Written By Bishnu Babu
In Europe, the built environment churns out massive waste volumes, with construction and demolition waste (CDW) hitting around 850 million tons annually[1]. Wood claims a big share—38% of the roughly 53 million tons of total wood waste in 2018, including about 20 million tons from CDW and nearly half from furniture in municipal solid waste[2]. Shockingly, just 40% gets recovered or recycled; the rest is incinerated or landfilled, forfeiting billions in economic value[3].
The recovered wood sector stumbles on challenges like erratic sourcing and contamination from paints, nails, and debris. Yet, this waste holds untapped potential. By transforming it into particleboards, insulation, and more, industries can halve virgin wood demand, slashing costs and creating “waste-to-wealth” chains worth € billions. These circular bio-based alternatives foster jobs in collection and processing, cut import dependencies, and shield against timber price swings.
The W2W project focuses on recovering wood waste from construction demolition and furniture discards in the built environment, collecting it, upcycling it, and reintegrating it into the built environment value chain. This is achieved through advanced sorting technologies, digital tools for estimating waste quantities, Digital Product Passports (DPP) to enhance traceability, Life Cycle Assessment (LCA) and Life Cycle Costing (LCC) tools, and supply chain optimisation to identify optimal upcycling routes. Tailored through three specialised valorisation routes to accommodate the diverse characteristics and impurities in the collected wood.
What sets the project apart is its visionary approach to developing high-value end products for the built environment, aimed at proving that upcycled wood can rival virgin materials in performance. Ultimately, this will encourage greater adoption of secondary wood products, minimise wood waste, and decrease reliance on virgin wood in the construction sector. As it scales, expect thriving local economies, greener builds, and a blueprint for global bio-innovation.

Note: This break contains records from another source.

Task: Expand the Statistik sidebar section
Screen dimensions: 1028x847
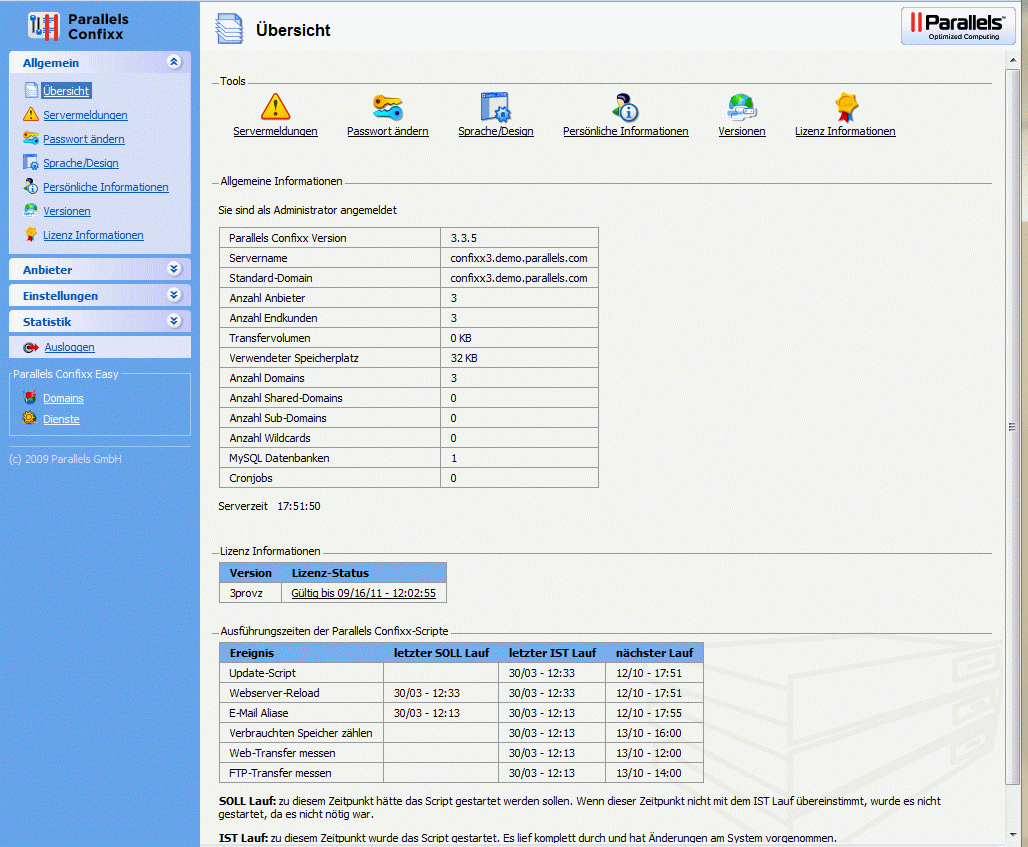Action: pos(174,321)
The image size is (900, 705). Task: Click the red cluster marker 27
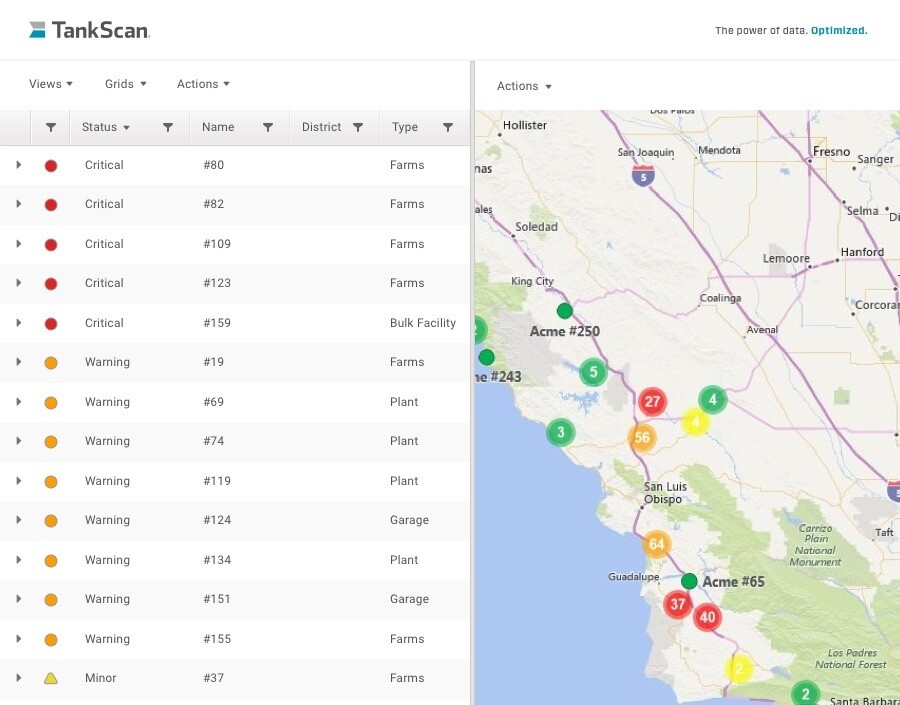[x=652, y=402]
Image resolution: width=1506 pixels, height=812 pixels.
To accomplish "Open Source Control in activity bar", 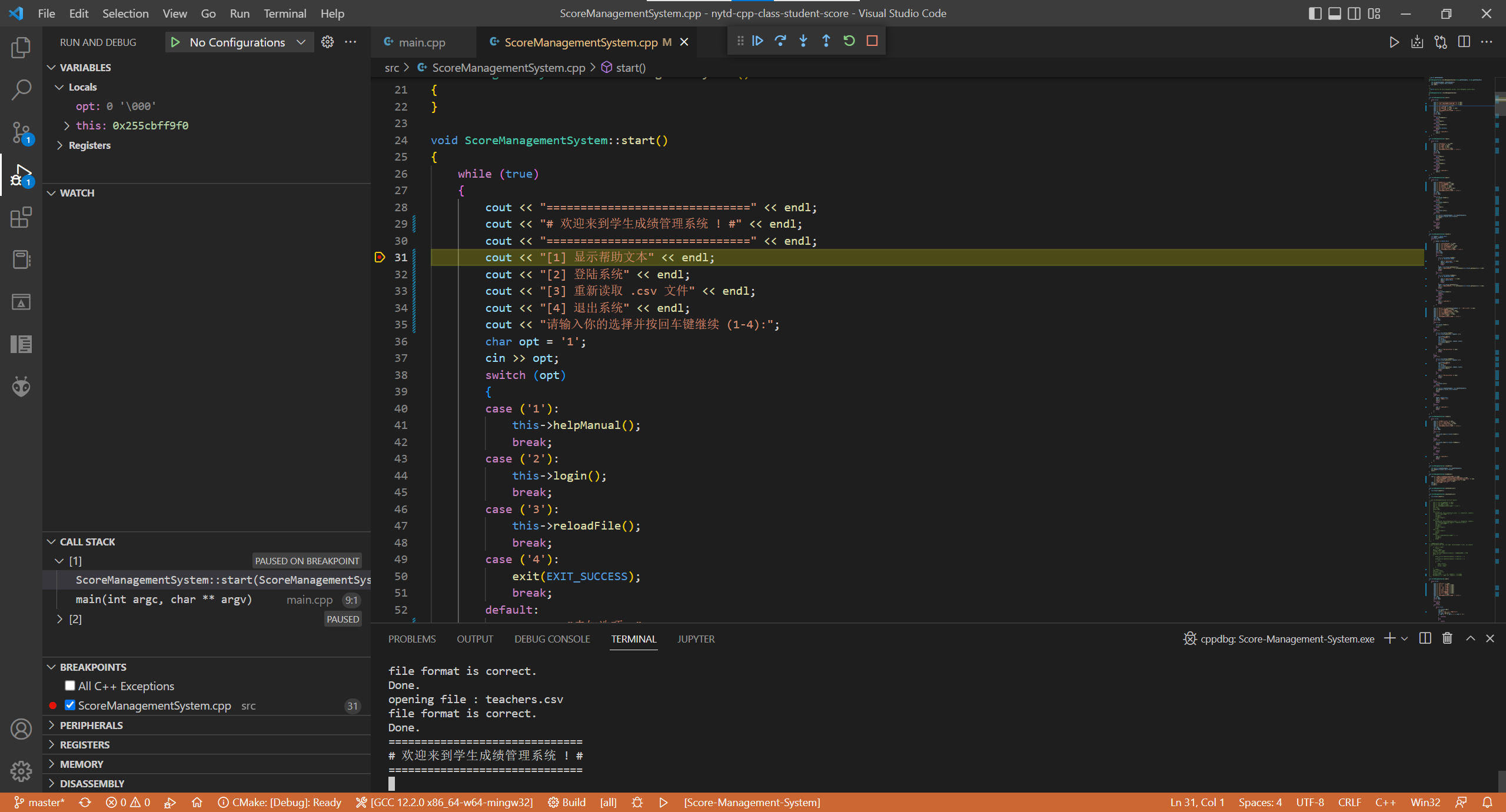I will click(21, 132).
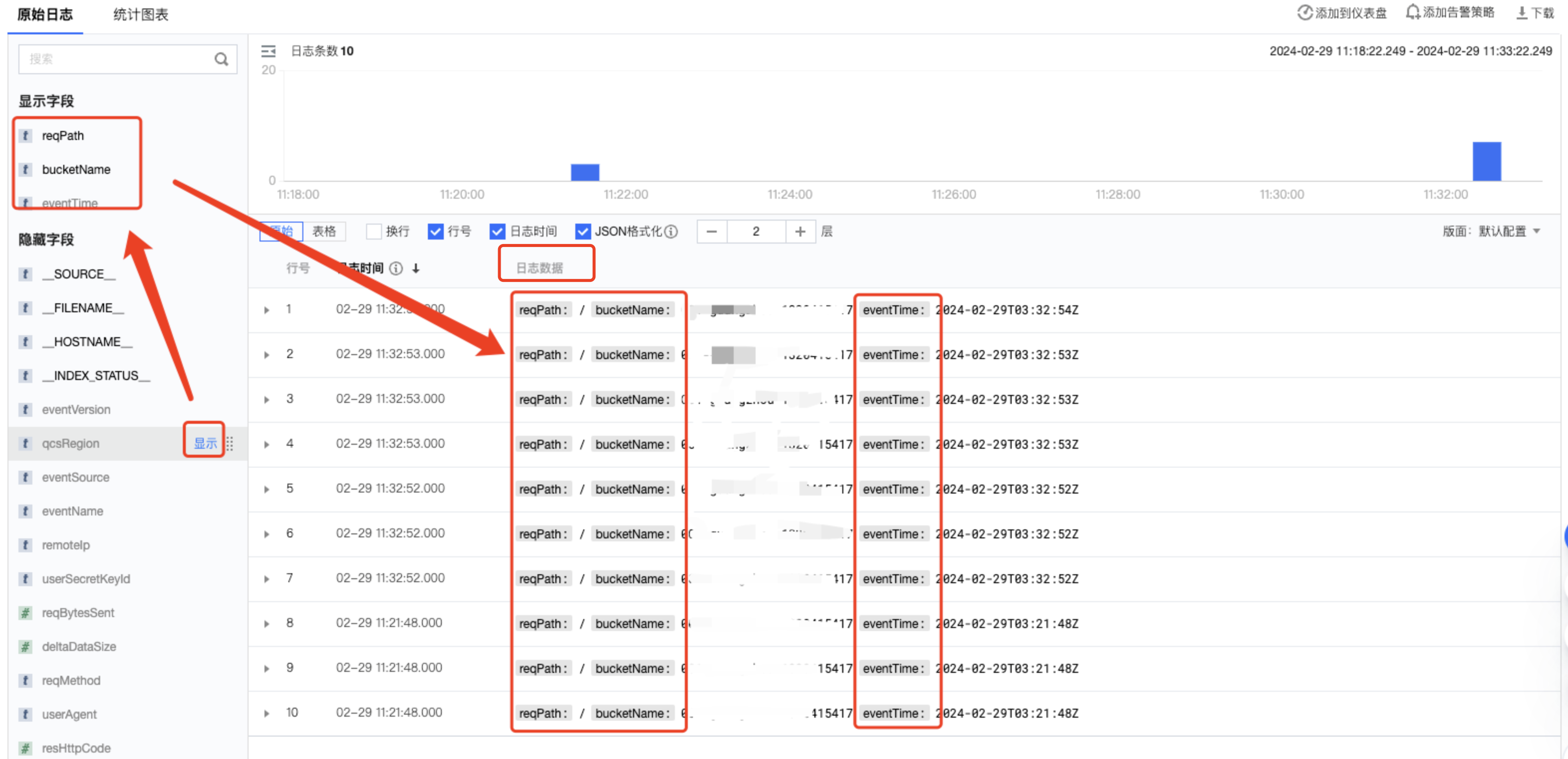Uncheck the 行号 row number checkbox
This screenshot has width=1568, height=759.
tap(435, 231)
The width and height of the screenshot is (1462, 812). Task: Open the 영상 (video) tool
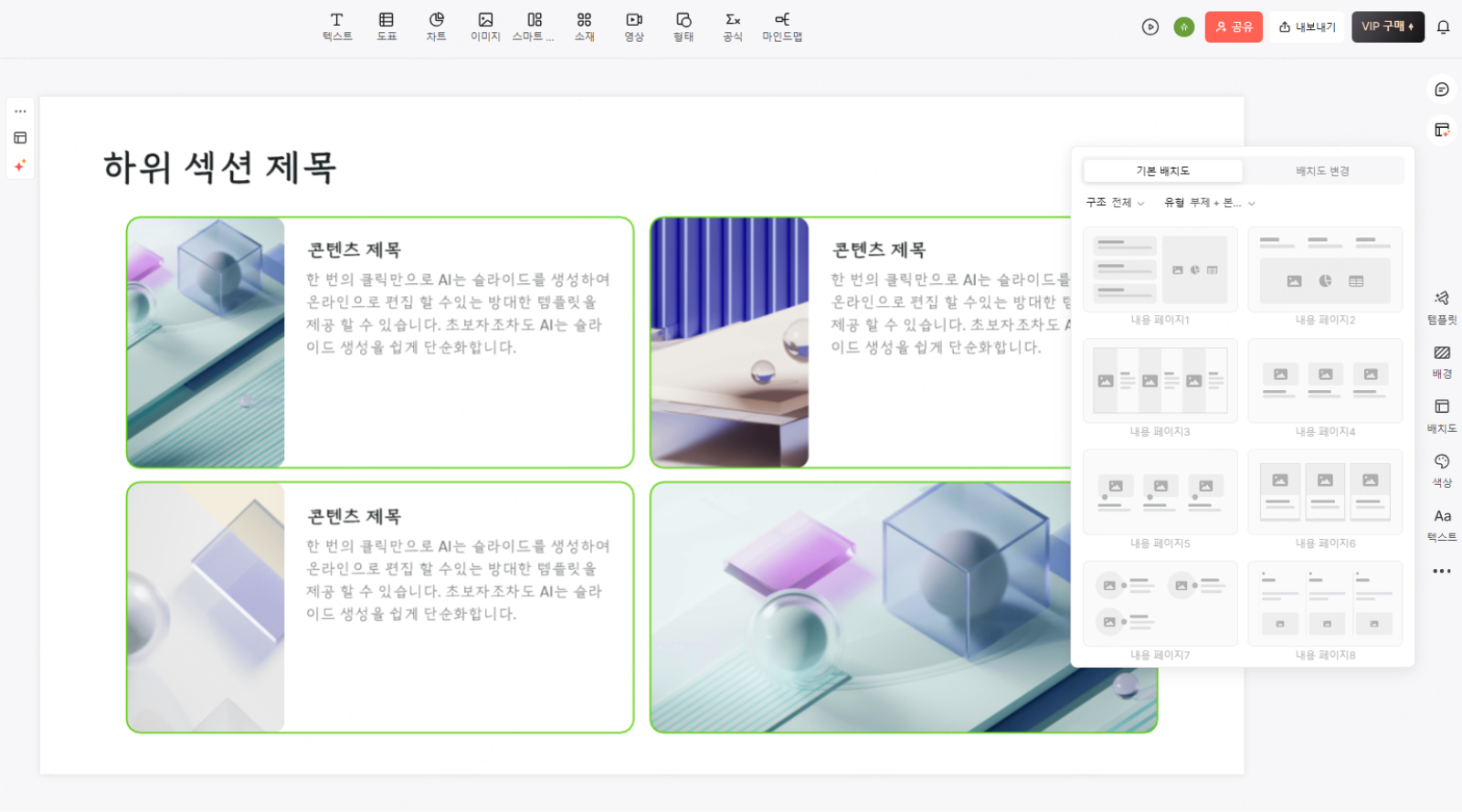(x=634, y=26)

To highlight the circular innovations for a low-carbon built environment, Wood2Wood will be participating at the Sustainable Places 2025 along with other EU-funded projects to showcase the wood waste cascade upcycling valorisation approach. More details on SP25 here.
The W2W holistic approach will reduce the demand for virgin materials, reduce the amount of waste that ends up in landfills or incineration facilities, allow for the creation of new value-added products from waste materials, and support the transition towards a circular economy by promoting closed-loop systems where materials are continually repurposed and reused, extending their useful life.